24/7 Wall St. has released its annual analysis of The Most Dangerous Cities in America. St. Louis, Missouri was at the top of the list.
According to the report:
The FBI reported Monday that 1,197,704 violent crimes were committed in 2015, up 3.9% from 2014. Violent crime rates are by no means uniform across the country. Some of the nation’s cities are far more dangerous than others.
24/7 Wall St. reviewed violent crime rates in major U.S. cities from the FBI’s 2015 Uniform Crime Report. Violent crime includes all offenses involving force or threat of force and are broken into four categories: murder and nonnegligent manslaughter, rape, robbery, and aggravated assault. For every 100,000 U.S. residents, 372 of these crimes were committed in 2015.
Regarding St. Louis specifically:
> Violent crimes per 100,000: 1,817.1
> 2015 murders: 188
> Poverty rate: 27.8%
> Unemployment rate: 6.1%
Including 188 homicides, there were 5,762 violent crimes in St. Louis in 2015. Adjusting for population, the city’s murder and violent crime rates, at 59 murders and 1,817 per 100,000 city residents, are each the highest in the country. The number of violent crimes reported in St. Louis increased by 7.7% last year, faster than the national uptick of 3.9%. Over the last five years, however, the incidence of violent crime is down by 3.2%.

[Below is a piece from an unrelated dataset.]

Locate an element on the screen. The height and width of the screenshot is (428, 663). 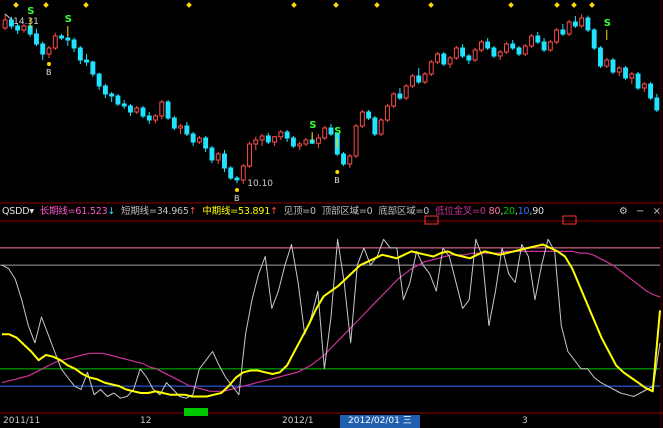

To identify the 25 most dangerous U.S. cities, 24/7 Wall St. reviewed violent crime rates in cities with at least 100,000 people from the FBI’s 2015 Uniform Crime Report released Monday. The total number and rates of murder, non negligent manslaughter, rape, robbery, and aggravated assault, which are included in the violent crime rate, as well as burglaries, larceny, motor vehicle theft, and arson — all classified as property crime — also came from the FBI’s report. We also considered these data for each year from 2011 through 2015. Annual unemployment rates for 2015 came from the Bureau of Labor Statistics (BLS). Median household income, poverty rates, the percentage of adults with at least a bachelor’s degree, population, and the percentage of adults with at least a high school diploma came from the U.S. Census Bureau’s American Community Survey (ACS).